▶ [Text under study]
━━━
Progetto Arca’s food box distributions in Italy: “It is enough not to be ashamed to ask for help”
“I began to be afraid, I felt overwhelmed... the rent, the meals, the children's questions... in the evening, alone, I vented my discomfort with tears.”
Food insecurity has been one of many areas in which the pandemic simultaneously laid bare and exacerbated existing societal gaps. Even as pandemic restrictions ease in many places, not having enough to eat remains a fundamental part of the complex web of challenges people in poverty face, from lack of employment opportunity, to caring for children and elderly relatives, to the increasing cost of basic goods.
For Progetto Arca, a Milan-based nonprofit, helping address food insecurity can open the door first to a relationship of trust, then in the longer-term to stability and autonomy. Food forms a connection, and the nonprofit team can expand it to help guide a parent into a stable source of income, as it did in encouraging one woman in Turin to land an apprenticeship at a tailor in August 2021.
But the first step is making that connection—an experience that can be nerve-wracking.
“Then I heard about Progetto Arca,” Lisa went on. “I called and a woman answered, welcoming and reassuring. The operators put me in the project to receive food packages every month. A real relief when that white box arrived with the words ‘Progetto ARCA, First aid, always’: a box full of every good thing. Sometimes we also found special things, like when we found a slice of Parmesan—how good!!! Or when the children found the chocolate snacks—it didn't seem real!”
━━━
▶ [Provided records]
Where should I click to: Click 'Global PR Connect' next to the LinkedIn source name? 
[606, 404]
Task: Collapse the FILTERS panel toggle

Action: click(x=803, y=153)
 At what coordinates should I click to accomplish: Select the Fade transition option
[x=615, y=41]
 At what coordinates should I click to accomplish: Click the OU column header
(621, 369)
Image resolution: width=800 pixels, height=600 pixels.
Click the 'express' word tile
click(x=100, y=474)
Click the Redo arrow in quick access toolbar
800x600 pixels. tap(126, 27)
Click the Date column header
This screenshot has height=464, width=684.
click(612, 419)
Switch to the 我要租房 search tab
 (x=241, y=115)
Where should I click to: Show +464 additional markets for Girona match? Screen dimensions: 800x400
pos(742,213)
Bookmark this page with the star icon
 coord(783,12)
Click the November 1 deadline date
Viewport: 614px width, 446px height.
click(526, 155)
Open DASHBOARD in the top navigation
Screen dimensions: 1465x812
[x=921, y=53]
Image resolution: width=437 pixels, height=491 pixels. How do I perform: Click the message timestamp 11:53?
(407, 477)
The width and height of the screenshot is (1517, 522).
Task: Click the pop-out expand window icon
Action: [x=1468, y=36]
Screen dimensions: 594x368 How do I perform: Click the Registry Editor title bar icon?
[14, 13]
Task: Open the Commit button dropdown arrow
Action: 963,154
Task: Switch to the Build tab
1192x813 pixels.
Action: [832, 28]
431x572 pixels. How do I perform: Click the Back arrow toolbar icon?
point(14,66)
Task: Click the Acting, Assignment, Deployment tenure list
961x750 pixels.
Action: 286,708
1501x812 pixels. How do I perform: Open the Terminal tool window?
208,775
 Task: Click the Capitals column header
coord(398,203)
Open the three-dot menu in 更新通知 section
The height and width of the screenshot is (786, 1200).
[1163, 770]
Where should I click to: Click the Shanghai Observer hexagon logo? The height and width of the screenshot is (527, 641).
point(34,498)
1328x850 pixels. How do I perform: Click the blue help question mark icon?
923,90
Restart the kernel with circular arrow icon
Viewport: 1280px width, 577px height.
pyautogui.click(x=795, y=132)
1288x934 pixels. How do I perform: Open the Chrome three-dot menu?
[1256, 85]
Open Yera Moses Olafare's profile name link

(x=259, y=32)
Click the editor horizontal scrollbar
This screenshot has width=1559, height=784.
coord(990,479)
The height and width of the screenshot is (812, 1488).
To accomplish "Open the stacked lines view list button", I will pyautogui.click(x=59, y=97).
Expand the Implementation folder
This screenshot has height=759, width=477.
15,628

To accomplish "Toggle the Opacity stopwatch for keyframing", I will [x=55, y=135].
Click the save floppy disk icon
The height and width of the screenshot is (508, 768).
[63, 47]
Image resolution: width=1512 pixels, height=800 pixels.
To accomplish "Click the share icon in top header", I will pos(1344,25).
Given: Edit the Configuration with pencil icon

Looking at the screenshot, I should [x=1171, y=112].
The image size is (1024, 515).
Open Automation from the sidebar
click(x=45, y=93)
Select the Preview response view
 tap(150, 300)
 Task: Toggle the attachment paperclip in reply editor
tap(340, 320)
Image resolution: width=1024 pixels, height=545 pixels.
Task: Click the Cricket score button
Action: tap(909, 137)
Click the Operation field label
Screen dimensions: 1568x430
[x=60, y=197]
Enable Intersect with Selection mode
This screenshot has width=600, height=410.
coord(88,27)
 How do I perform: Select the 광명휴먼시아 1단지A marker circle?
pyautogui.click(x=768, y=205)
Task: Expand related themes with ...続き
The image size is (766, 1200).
━━━
▶ [Action item A]
How would you render this sentence from the Progetto Arca article in Spanish: "But the first step is making that connection—an experience that can be nerve-wracking."
▶ [Action item B]
Can you pick up the Progetto Arca article after its last sentence and write what comes next?
The listing has no connection to the Progetto Arca article.

▶ [Your response A]
Pero el primer paso es establecer esa conexión: una experiencia que puede resultar angustiante.

▶ [Your response B]
As part of its global covid-19 relief initiative, the Stavros Niarchos Foundation (SNF) supported Progetto Arca in supplying essentials, including food boxes, from Turin in the North of Italy to Catanzaro in the South and in a number of cities in between. In 2021, the nonprofit reached between 1,600 and 1,800 families each month with fresh and nonperishable food, from tofu to pineapple to fresh pasta.
Learn more about SNF’s work to help neighbors feed neighbors during the pandemic through organizations like Progetto Arca.
Progetto Arca has also helped provide baby food, games and school supplies, and monthly consultations to the families of a thousand children and has delivered hot meals to hundreds of people on the streets of Milan and Naples each week through a food truck service.
Though the pandemic has not changed the fact that food insecurity remains distressingly widespread, Progetto Arca has seen reason for hope that it may have triggered a shift in attitudes that lowers the barriers to people getting the support they need.
“I cried—I'm not ashamed to say it—I cried because I was afraid,” said one food box program participant in Rome, “but then I realized that it is enough not to be ashamed to ask for help, that this pandemic has put us all on the same level.”